Kosten rechtsbijstand
Kosten van rechtsbijstand komen in aanmerking voor vergoeding op grond van artikel 592a Wetboek van Strafvordering (Sv). Een redelijke uitleg van artikel 532 Sv brengt mee dat bij de begroting van deze kosten dezelfde maatstaf wordt gehanteerd als in civiele procedures. De rechtbank zal de kosten aan de hand van het liquidatietarief, uitgaande van het toegewezen bedrag aan schadevergoeding, bepalen op € 187,- (1 punt (zoals gevorderd) à € 187,-).
Bij de toepassing van het liquidatietarief dient aansluiting te worden gezocht bij de competentieregels voor de civielrechtelijke procedure. Dat wil zeggen dat voor deze zaak, met een vordering tot en met € 25.000,- aansluiting wordt gezocht bij het liquidatietarief kanton zoals dat geldt per 1 februari 2021.
10 Toepasselijke wettelijke voorschriften
De op te leggen straf en maatregel zijn gegrond op de artikelen 9, 22c (oud), 22d (oud), 36f (oud), 47, 300 van het Wetboek van Strafrecht.
De rechtbank komt op grond van het voorgaande tot de volgende beslissing.
11 Beslissing
Verklaart bewezen dat verdachte het ten laste gelegde heeft begaan zoals hiervoor in rubriek 5 is vermeld.

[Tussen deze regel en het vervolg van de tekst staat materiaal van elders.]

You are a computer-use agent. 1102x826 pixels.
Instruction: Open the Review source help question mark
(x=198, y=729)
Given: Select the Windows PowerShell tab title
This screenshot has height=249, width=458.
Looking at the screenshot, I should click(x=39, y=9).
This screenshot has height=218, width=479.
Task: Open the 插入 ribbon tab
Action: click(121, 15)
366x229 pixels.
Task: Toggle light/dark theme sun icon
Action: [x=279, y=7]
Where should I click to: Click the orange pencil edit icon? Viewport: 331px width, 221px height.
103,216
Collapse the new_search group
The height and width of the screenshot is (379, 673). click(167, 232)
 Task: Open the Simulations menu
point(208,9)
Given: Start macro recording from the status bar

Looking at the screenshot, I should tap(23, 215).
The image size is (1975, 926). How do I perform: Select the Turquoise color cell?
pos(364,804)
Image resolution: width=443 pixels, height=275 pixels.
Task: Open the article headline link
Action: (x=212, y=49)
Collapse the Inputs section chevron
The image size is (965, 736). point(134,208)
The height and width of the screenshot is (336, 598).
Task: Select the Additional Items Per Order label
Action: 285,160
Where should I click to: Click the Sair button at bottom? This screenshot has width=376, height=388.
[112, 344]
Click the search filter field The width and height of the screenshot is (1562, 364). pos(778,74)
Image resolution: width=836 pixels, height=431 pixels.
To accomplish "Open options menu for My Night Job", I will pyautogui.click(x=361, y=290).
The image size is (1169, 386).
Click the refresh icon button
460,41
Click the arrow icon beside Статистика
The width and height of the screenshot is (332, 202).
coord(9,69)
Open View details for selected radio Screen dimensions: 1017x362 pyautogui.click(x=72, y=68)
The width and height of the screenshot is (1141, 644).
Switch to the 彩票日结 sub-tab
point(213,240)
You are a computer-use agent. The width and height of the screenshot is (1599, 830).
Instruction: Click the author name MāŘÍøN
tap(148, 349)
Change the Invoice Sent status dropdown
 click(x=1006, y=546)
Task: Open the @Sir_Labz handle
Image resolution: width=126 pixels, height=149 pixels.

Verklaart niet bewezen wat aan verdachte meer of anders is ten laste gelegd dan hiervoor is bewezen verklaard en spreekt verdachte daarvan vrij.
Het bewezen verklaarde levert op:
medeplegen van mishandeling.
Verklaart het bewezene strafbaar.
Verklaart verdachte, [verdachte] , daarvoor strafbaar.
Veroordeelt verdachte tot een taakstraf van 120 uren, met bevel, voor het geval dat de verdachte de taakstraf niet naar behoren heeft verricht, dat vervangende hechtenis zal worden toegepast van 60 dagen.
Wijst de vordering van de benadeelde partij [slachtoffer] toe tot € 450,- (vierhonderdvijftig euro), te vermeerderen met de wettelijke rente daarover vanaf het moment van het ontstaan van de schade (6 december 2019) tot aan de dag van de algehele voldoening.
Veroordeelt verdachte tot betaling van het toegewezen bedrag aan [slachtoffer] voornoemd, behalve voor zover deze vordering al door of namens anderen is betaald.
Veroordeelt verdachte voorts in de kosten door de benadeelde partij gemaakt en ten behoeve van de tenuitvoerlegging van deze uitspraak nog te maken, tot op heden begroot op € 187,- (honderdzevenentachtig euro).
Bepaalt dat de benadeelde partij voor het overige niet-ontvankelijk in zijn vordering is.
Legt verdachte de verplichting op ten behoeve van [slachtoffer] aan de Staat € 450,- (vierhonderdvijftig euro) te betalen, te vermeerderen met de wettelijke rente daarover vanaf het moment van het ontstaan van de schade (6 december 2019) tot aan de dag van de algehele voldoening, behalve voor zover deze vordering al door of namens anderen is betaald. Bij gebreke van betaling en verhaal kan gijzeling worden toegepast voor de duur van 9 dagen. De toepassing van die gijzeling heft de betalingsverplichting niet op.
Bepaalt dat, indien en voor zover verdachte aan een van de genoemde betalingsverplichtingen heeft voldaan, daarmee de andere is vervallen.
Dit vonnis is gewezen door
mr. Ch. A. van Dijk, voorzitter,
mrs. M.C. Eggink en D.W. van Putten – de Waard, rechters,
in tegenwoordigheid van mr. K. Spanjaart, griffier,
en uitgesproken op de openbare terechtzitting van deze rechtbank van 11 februari 2022.